Document segment

= Second breakfast =

Meal eaten after breakfast, but before lunch

Second breakfast (zweites Frühstück; drugie śniadanie; desiata; tízórai) is a meal eaten after breakfast, but before lunch. It is a traditional meal in Bavaria, Poland, Slovakia and Hungary. In Bavaria and Poland, special dishes are made exclusively to be eaten during second breakfast. In Vienna and most other parts of Austria the second breakfast is referred to as Jause.

==Details==
The second breakfast is typically a lighter meal or snack eaten around 10:00 in the morning (its Hungarian and Slovak names, tízórai and desiata respectively, actually mean "[snack] at 10"). It consists of coffee and either pastries or sausages. The typical sausage is a white sausage, Weißwurst, which is considered the specialty of Munich and Bavaria in general. The sausage is prepared during the early morning to serve during the second breakfast. It is served with pretzels, sweet mustard, and wheat beer. The meal is roughly similar in concept to the British elevenses. In Poland second breakfast usually consists of snacks like sandwiches or pastries, but may consist of light dessert-type dishes like chocolate pudding or kisiel. In Hungary, second breakfast is mainly associated with schoolchildren, and typically consists of fruit, sandwiches, pastries, or granola bars.

First and second breakfast is also a common custom in some rural areas. Farmers who need to rise early to tend to animals or perform other chores may eat a small "first breakfast", such as toast and coffee, just after rising, followed by a heartier second breakfast after the first round of chores is done.

Dataset entries
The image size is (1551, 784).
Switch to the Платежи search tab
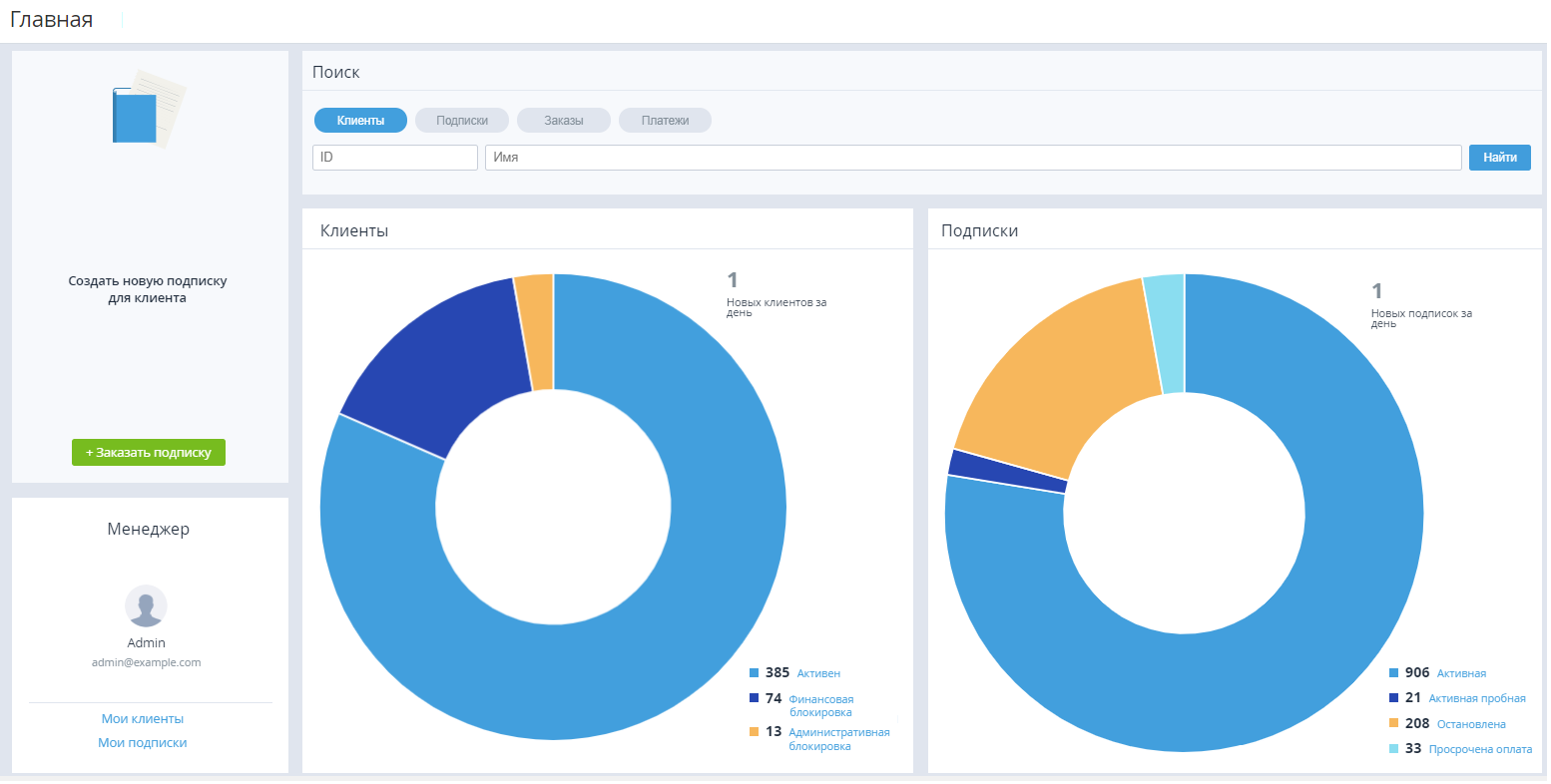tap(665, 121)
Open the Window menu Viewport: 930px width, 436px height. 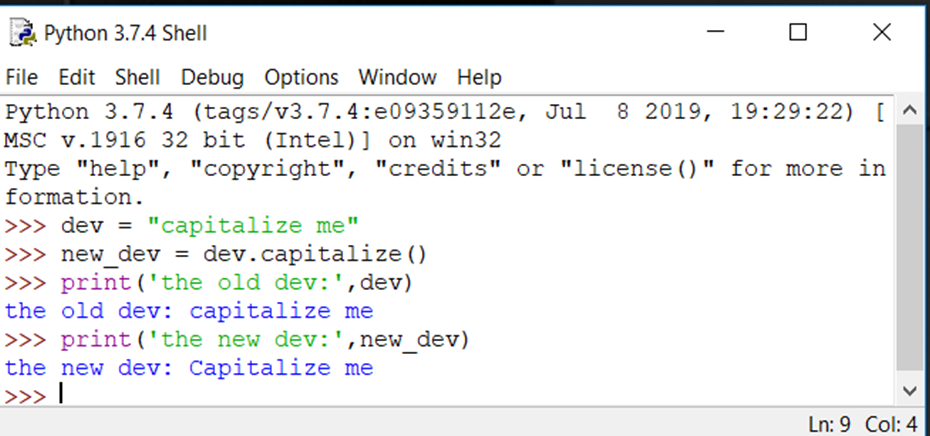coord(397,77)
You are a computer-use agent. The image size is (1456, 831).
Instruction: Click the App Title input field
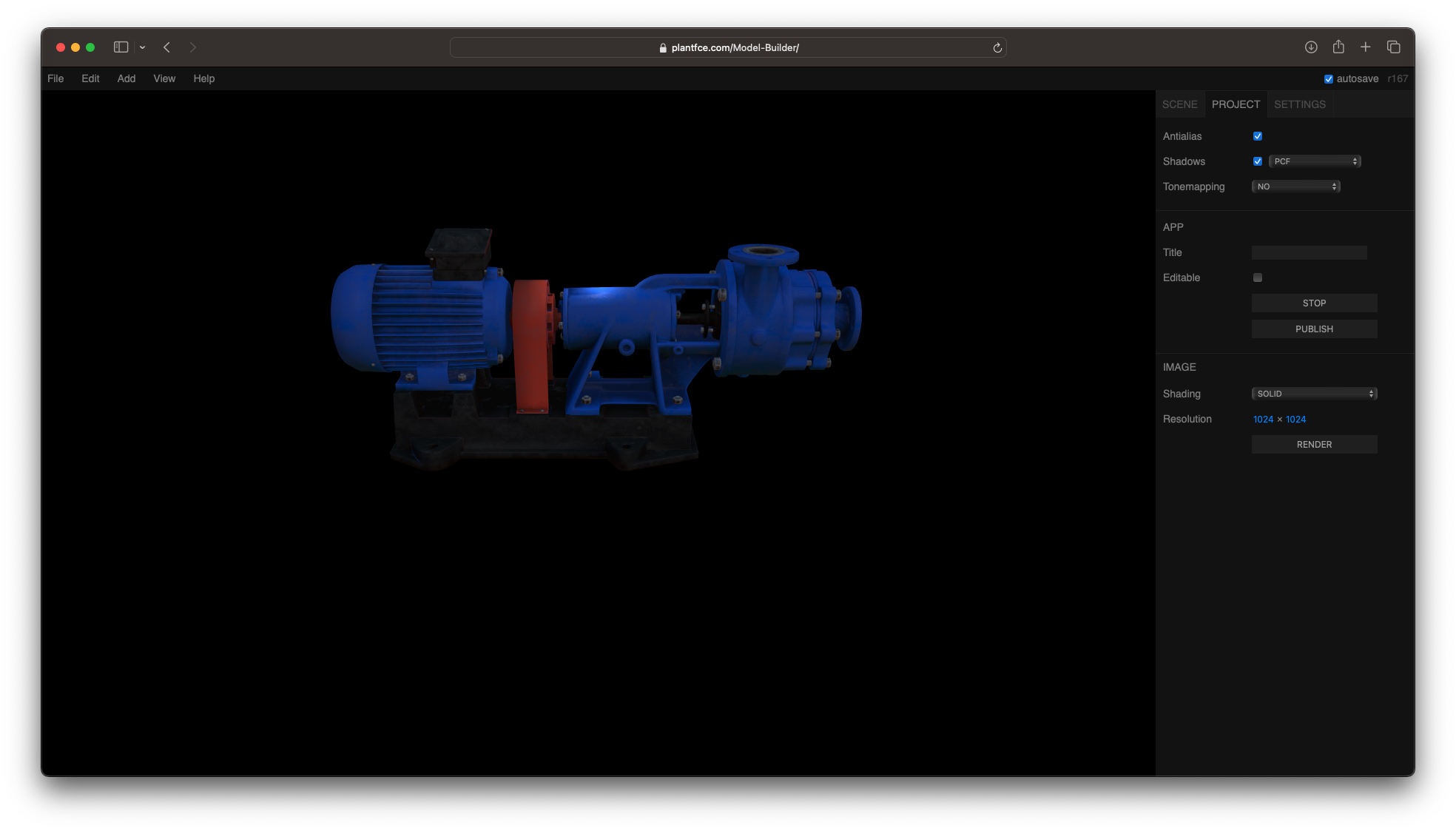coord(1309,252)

---

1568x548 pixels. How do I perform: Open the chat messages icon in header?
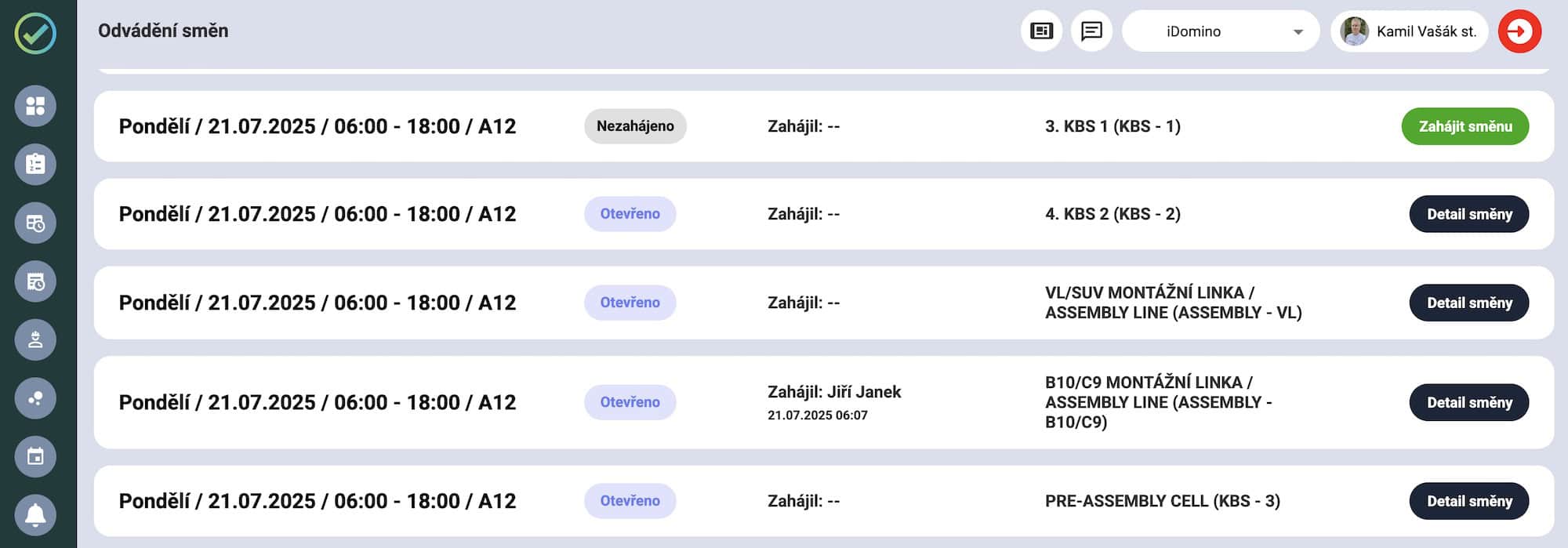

Actions to take
1 - Answer these questions from the second breakfast text:
(a) At roughly what time of morning is second breakfast typically eaten?
(b) What is the typical sausage served at second breakfast?
(c) What do farmers who rise early tend to eat as their small "first breakfast"?
2 - Where is second breakfast a traditional meal, according to the second breakfast text? List every place it names for that.
3 - Write a continuation of the second breakfast text, picking up after its final sentence.
The data plays no role in this work.

Answers for the tasks
1 -
(a) Around 10:00 in the morning.
(b) A white sausage, Weißwurst.
(c) Something like toast and coffee.

2 - Bavaria, Poland, Slovakia, Hungary

3 -
==In literature and film==
In J. R. R. Tolkien's novel The Hobbit, the protagonist Bilbo Baggins eats a second breakfast, and in the preface to its sequel, The Lord of the Rings, Tolkien mentions that hobbits prefer to eat six meals a day. In Peter Jackson's film adaptation of The Fellowship of the Ring, as Aragorn is leading the hobbits on a march, Pippin – hoping for a meal break – is horrified when Merry tells him that the man probably does not know about second breakfast. Pippin goes on to ask if he knows about the other meals commonly eaten by hobbits, including elevenses, luncheon, afternoon tea, dinner, and supper. Aragorn throws an apple to each of the pair to tide them over until their next "regular" meal break. However, in the book, hobbits are specifically described as eating "six meals a day (when they get them)", not seven.

In Thomas Mann's books The Magic Mountain and Buddenbrooks, frequent and detailed references are made to second breakfasts. Sometimes food from the first breakfast appears again such as oatmeal and fruit. In fact, in Magic Mountain, Mann even refers to "third breakfasts".
In Chapter 11 of "Mansfield Park", Jane Austen refers to second breakfast.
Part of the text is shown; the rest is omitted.